> _Selected excerpt_:
▼
What do people think the marketplace of ideas is, and how should it act? When the marketplace of ideas deems an idea unpopular or bad, should it still be given equal weight and equal investment and promotion alongside other ideas, even though the marketplace doesn't want it?

That's not how the real economic marketplace works; in the economic marketplace if you can't convince people to buy your product, then your company dies and investors stop giving you money and putting you on store shelves. Nobody says that it's a violation of the free market if people badmouth a company online and stores stop carrying their products as a result. Nobody argues that I'm "canceling" Facebook when I tell people to stop using it, or when I argue that Facebook's future VR products are likely to be bad just by virtue of being made by Facebook.

What's different about the marketplace of ideas? Is it that Netflix has too much power and it's a pseudo-monopoly over entertainment? I can buy that argument for situations like Facebook or the Apple app store, but I don't really buy it for Netflix.


> What would that look like though?

Certainly not through 1000 Netflix employees representing the free-market.


Should 1000 Netflix employees be able to represent what content Netflix hosts?

Netflix refuses to carry an awful lot of content. Is it a violation of the free market of speech that they're not streaming everyone else's responses to David Chappelle? I mean, I personally haven't been contacted by them to make a video with them about this debate, does that mean Netflix is censoring my voice and subverting the marketplace of ideas by refusing to stream my videos? The problem is that if we go too far down the road of deciding Netflix is violating the marketplace of ideas by choosing not to host certain ideas on a curated service, we end up with really silly conclusions.

I'd be a bit more charitable to this idea if we were talking about a general platform like Youtube, or if we were talking about a platform with outsized monopoly-levels of control over video content. But it's absurd to say that the marketplace of ideas means Netflix is obligated to pay people to produce content for them and to promote that content; that would be a huge violation of Freedom of Association, and it would just be completely unworkable as a business model.

And if Netflix isn't obligated to pay for and host everyone's content, then who else has more right to have input into what Netflix does host than its employees, owners, and stakeholders?


> I mean, I haven't been contacted by them to make a video with them

Consider -- just for a moment -- that you are not Dave Chappelle.

But if you were an entertainer with his appeal and fanbase, then I don't doubt that Netflix would reach out to you to try to sign you to some specials.

In other words, Netflix is not a pez-dispenser of views on political issues. It's an entertainment platform for the entire world. So no, extremist groups within Netflix don't get to stand between Chapelle and his audience, deplatforming him just because they have a job at Netflix.


> But if you were an entertainer with his appeal and fanbase

And who decides what that line is? Netflix, right?

Netflix ultimately gets to decide what its standards are for the content it hosts, that's the only sensible conclusion we can draw. It's the only setup that makes sense in a free market, companies get to choose what products they produce and host.

Similarly, Netflix can look at feedback from its customers and other clients, and it can look at feedback from its workers, and it can take that feedback into account when making decisions. Just like it does for literally every other business decision that it makes.
▲
> _Stored rows_:
▼
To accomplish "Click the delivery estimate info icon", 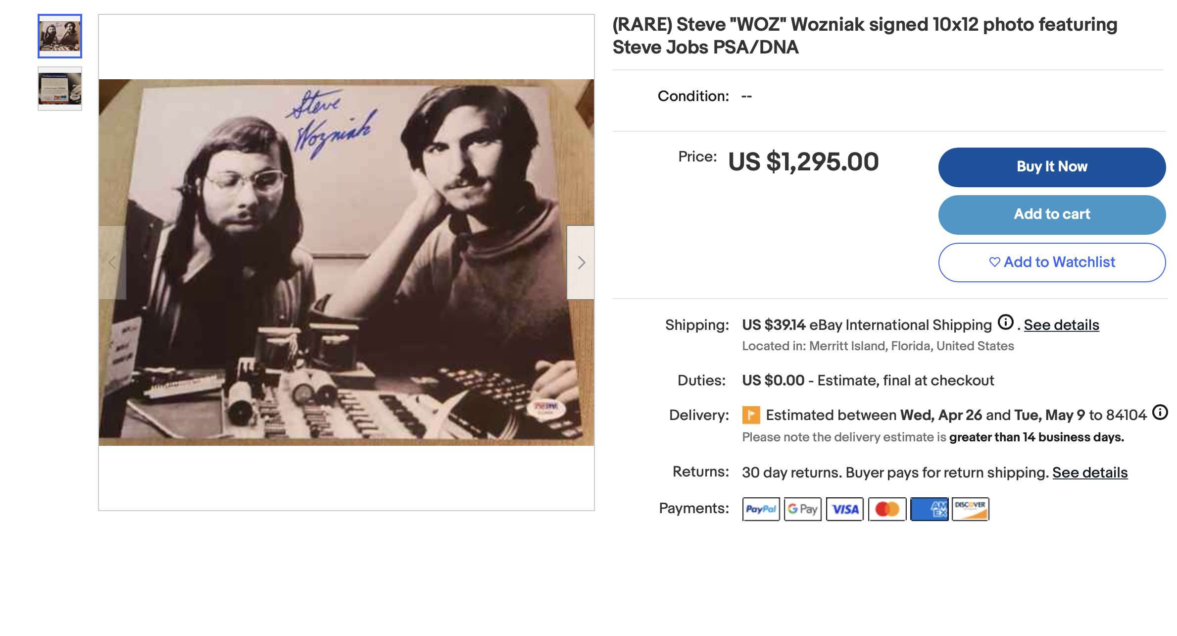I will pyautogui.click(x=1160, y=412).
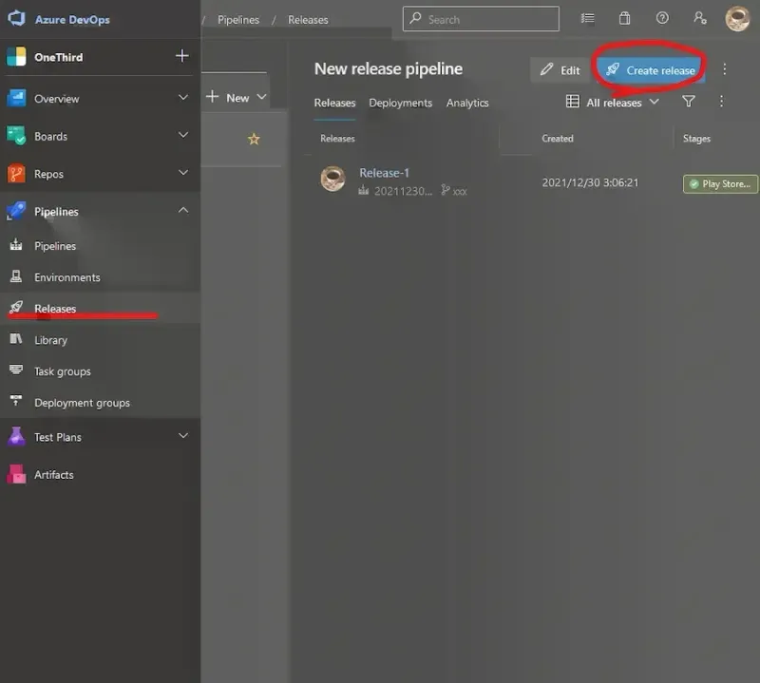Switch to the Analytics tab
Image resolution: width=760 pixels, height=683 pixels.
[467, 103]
▲
▼
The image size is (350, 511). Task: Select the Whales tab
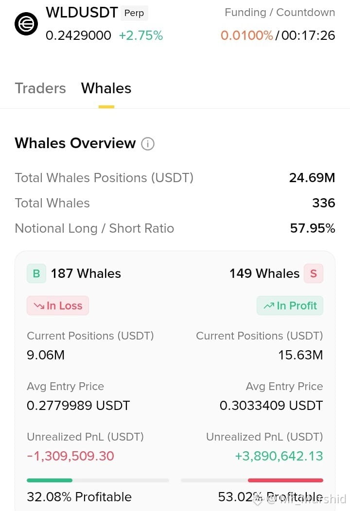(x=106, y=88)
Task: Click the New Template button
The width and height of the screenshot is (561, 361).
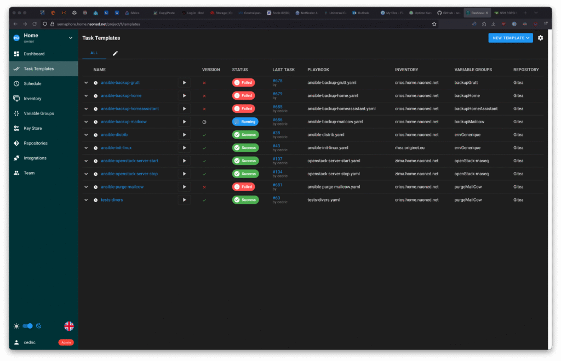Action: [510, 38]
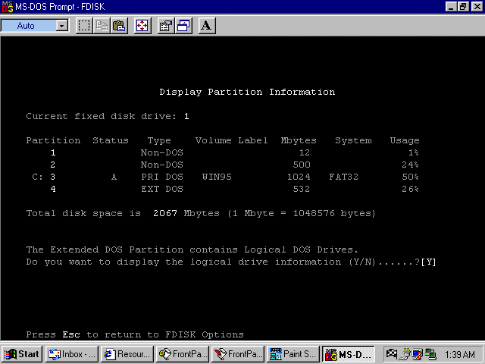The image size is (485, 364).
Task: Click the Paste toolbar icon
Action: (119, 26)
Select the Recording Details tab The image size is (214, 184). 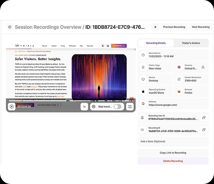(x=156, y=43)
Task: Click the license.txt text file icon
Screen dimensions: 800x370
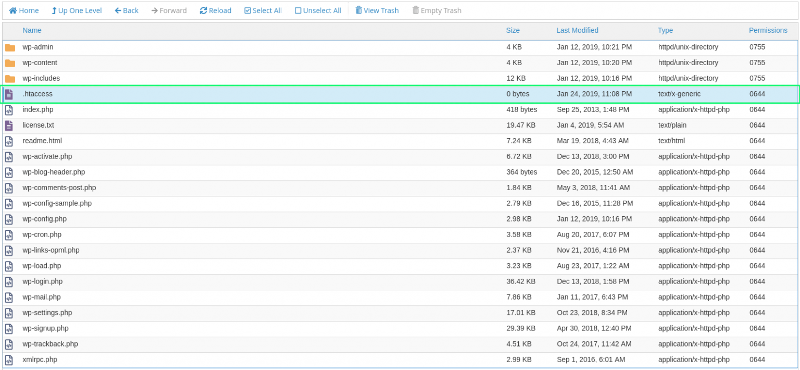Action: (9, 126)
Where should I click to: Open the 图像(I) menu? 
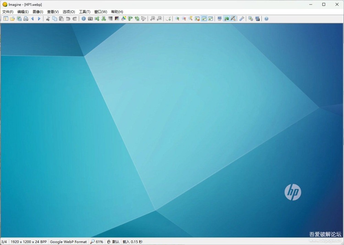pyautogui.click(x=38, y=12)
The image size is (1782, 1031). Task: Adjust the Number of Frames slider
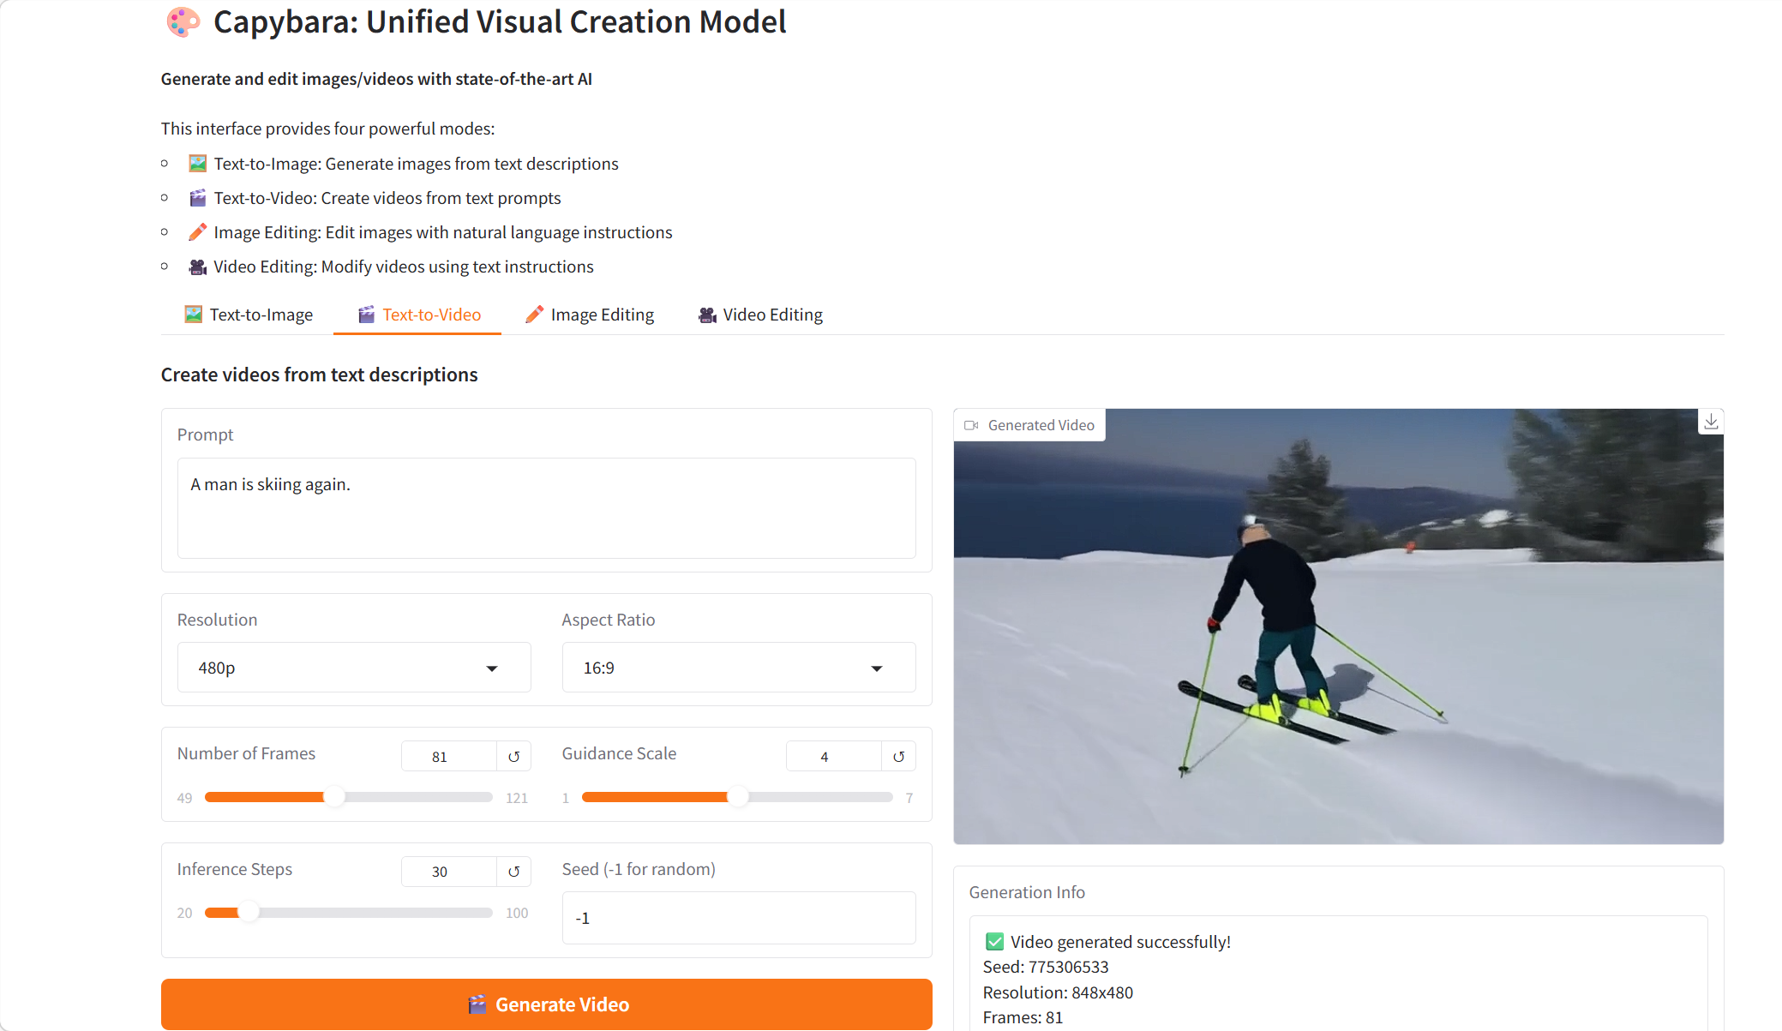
▲
Repeat the passage from the discussion above about Netflix and the marketplace of ideas, starting with "And if Netflix" and going on through "to some specials.".

And if Netflix isn't obligated to pay for and host everyone's content, then who else has more right to have input into what Netflix does host than its employees, owners, and stakeholders?


> I mean, I haven't been contacted by them to make a video with them

Consider -- just for a moment -- that you are not Dave Chappelle.

But if you were an entertainer with his appeal and fanbase, then I don't doubt that Netflix would reach out to you to try to sign you to some specials.